Work instruction> Below are entries with pictures in them. Output exactly the lines starting at the line with "Task: Open the" and ending at the line with "This screenshot has width=906, height=461.", both included, but not the pictures.

### Data listing ###

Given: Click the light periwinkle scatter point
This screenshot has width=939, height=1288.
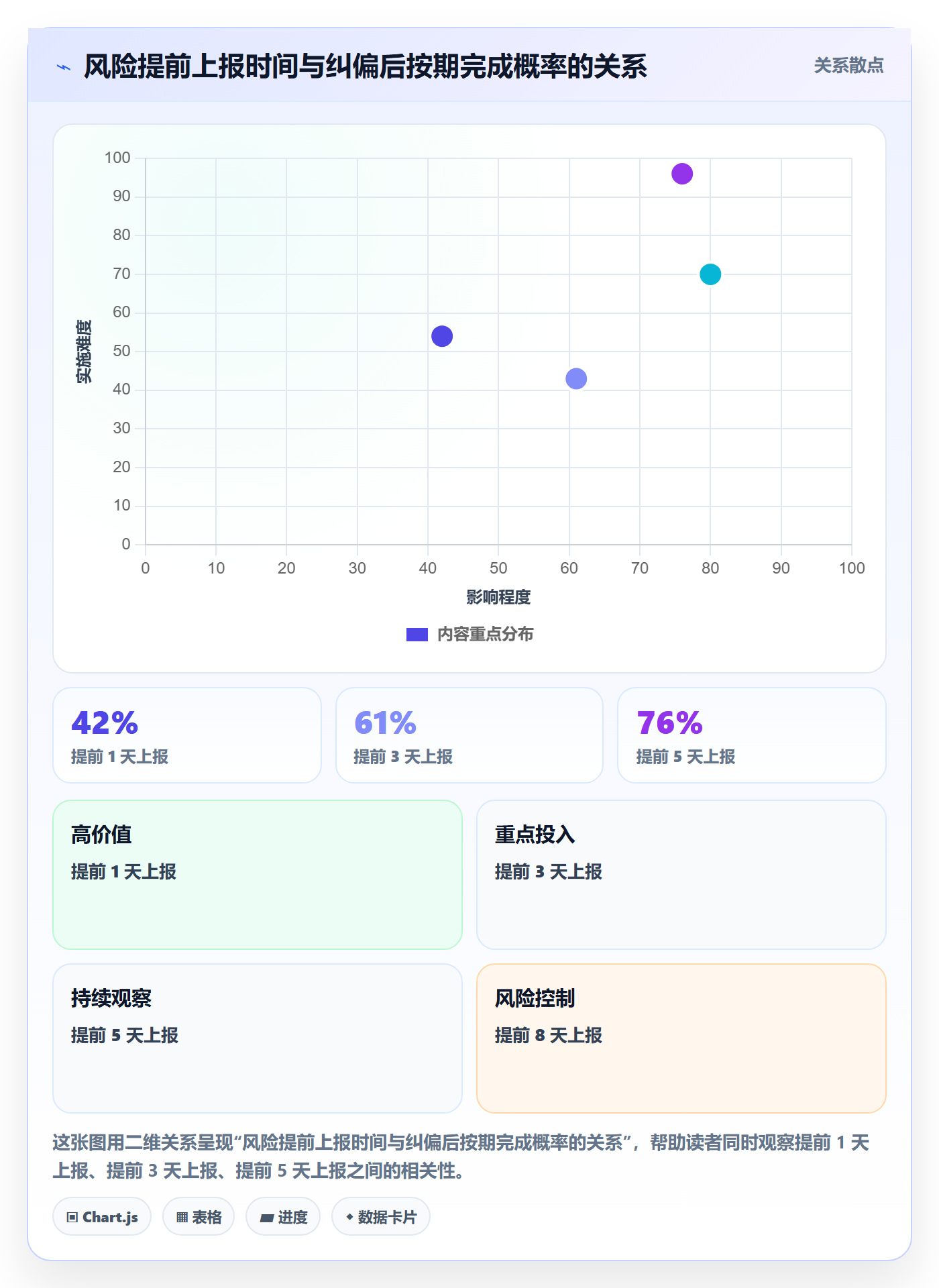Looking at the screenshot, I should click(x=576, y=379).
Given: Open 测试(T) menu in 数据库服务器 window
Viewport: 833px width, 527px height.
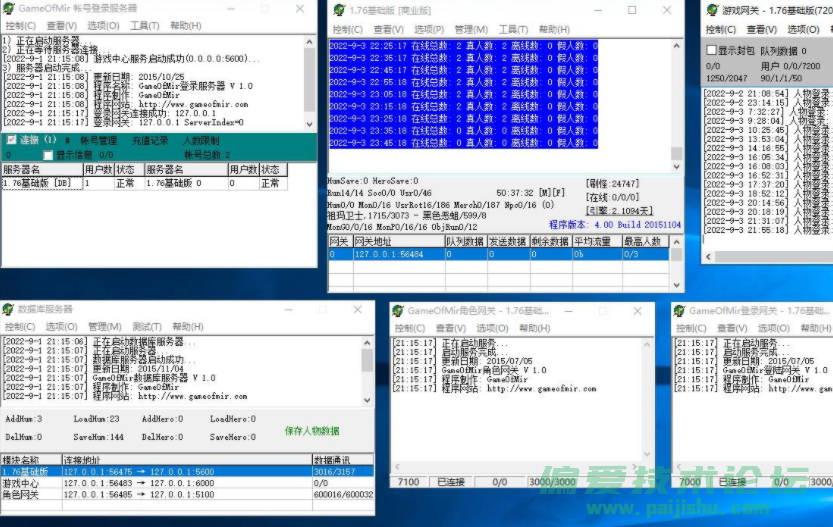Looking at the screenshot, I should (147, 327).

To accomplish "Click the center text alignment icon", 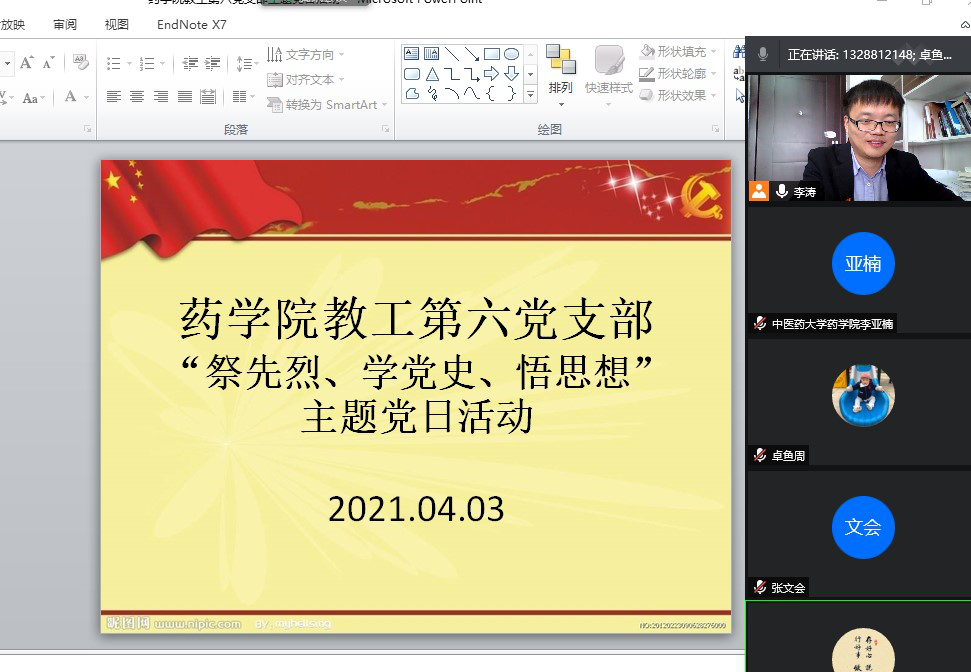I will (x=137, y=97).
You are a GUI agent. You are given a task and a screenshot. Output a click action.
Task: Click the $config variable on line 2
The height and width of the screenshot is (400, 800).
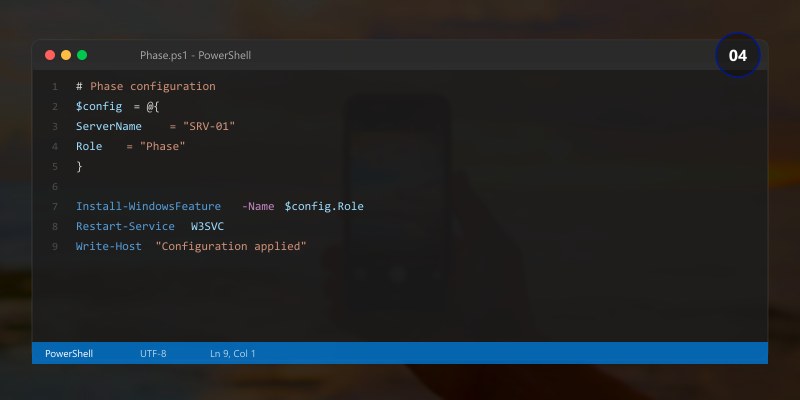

###
### Data listing ###

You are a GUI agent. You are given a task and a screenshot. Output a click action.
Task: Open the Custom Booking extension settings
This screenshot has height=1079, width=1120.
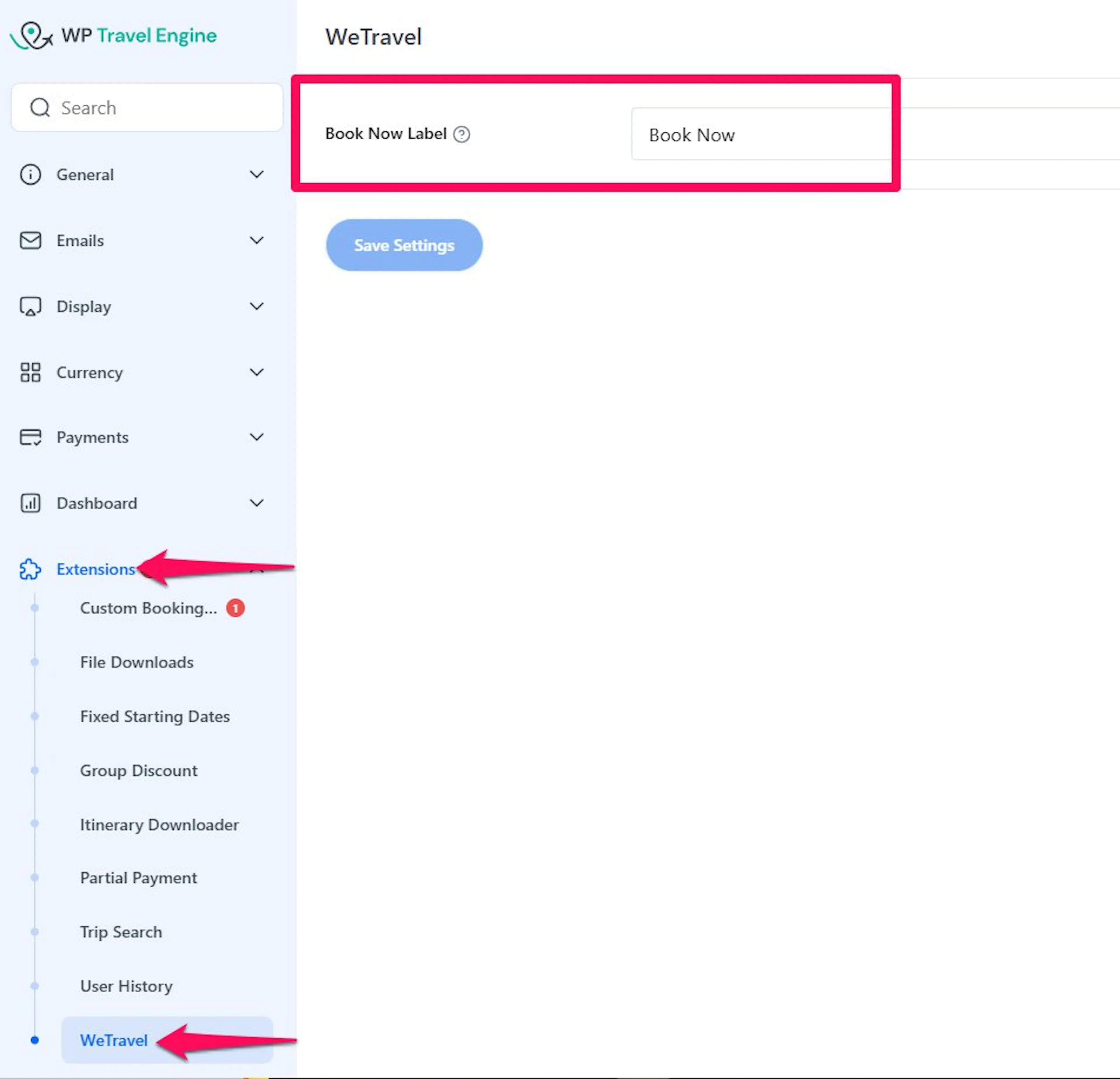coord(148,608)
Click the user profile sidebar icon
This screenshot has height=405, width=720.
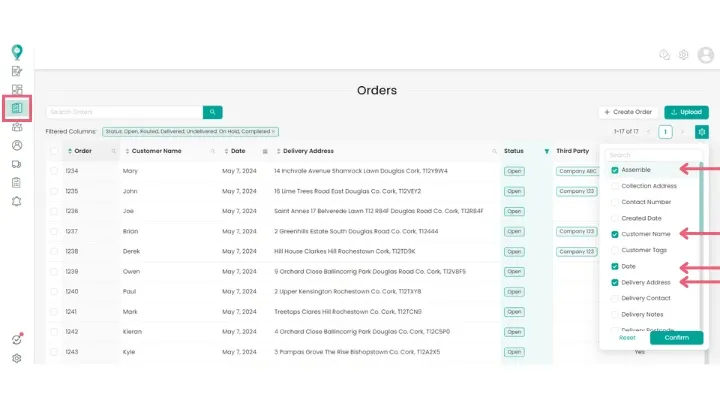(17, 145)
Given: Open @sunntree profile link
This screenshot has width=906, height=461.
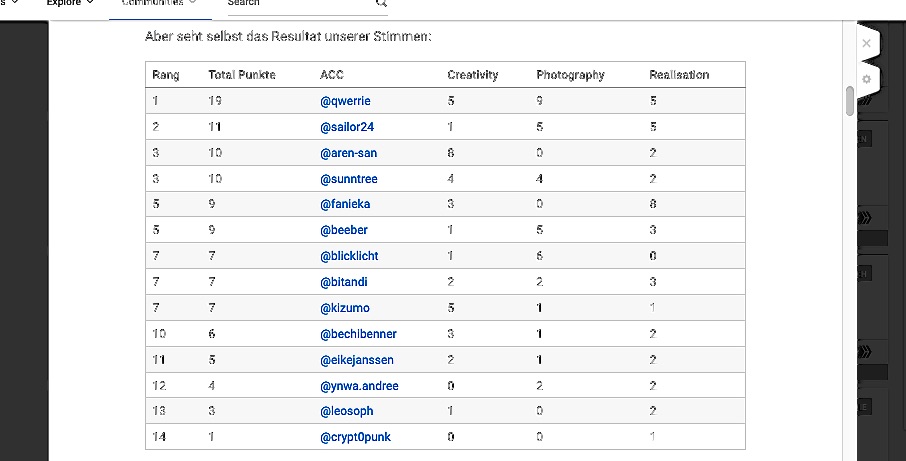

###
### Data listing ###

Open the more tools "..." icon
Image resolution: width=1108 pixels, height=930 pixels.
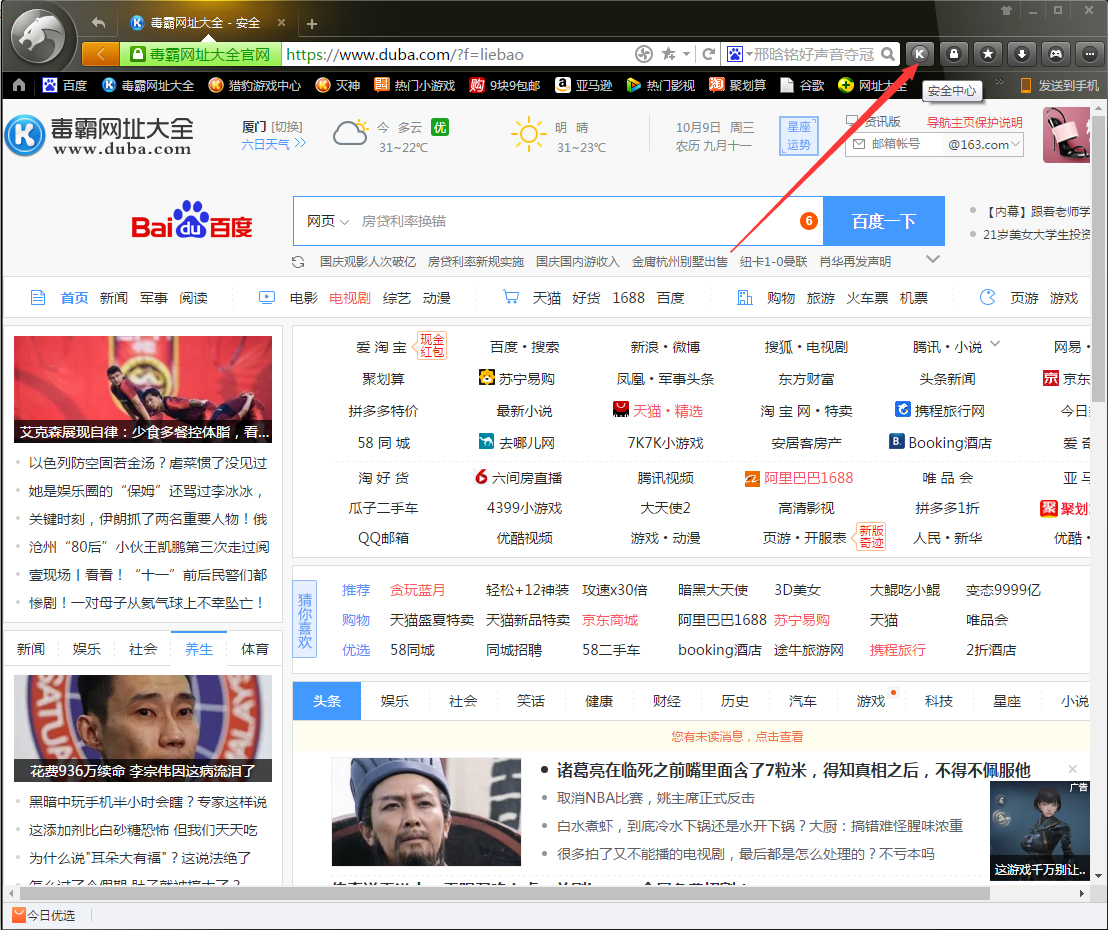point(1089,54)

###

Result below>
Task: Open the Custom Booking extension settings
This screenshot has height=1079, width=1120.
coord(148,608)
Click the user profile sidebar icon
This screenshot has height=405, width=720.
(17, 145)
Given: Open @sunntree profile link
This screenshot has width=906, height=461.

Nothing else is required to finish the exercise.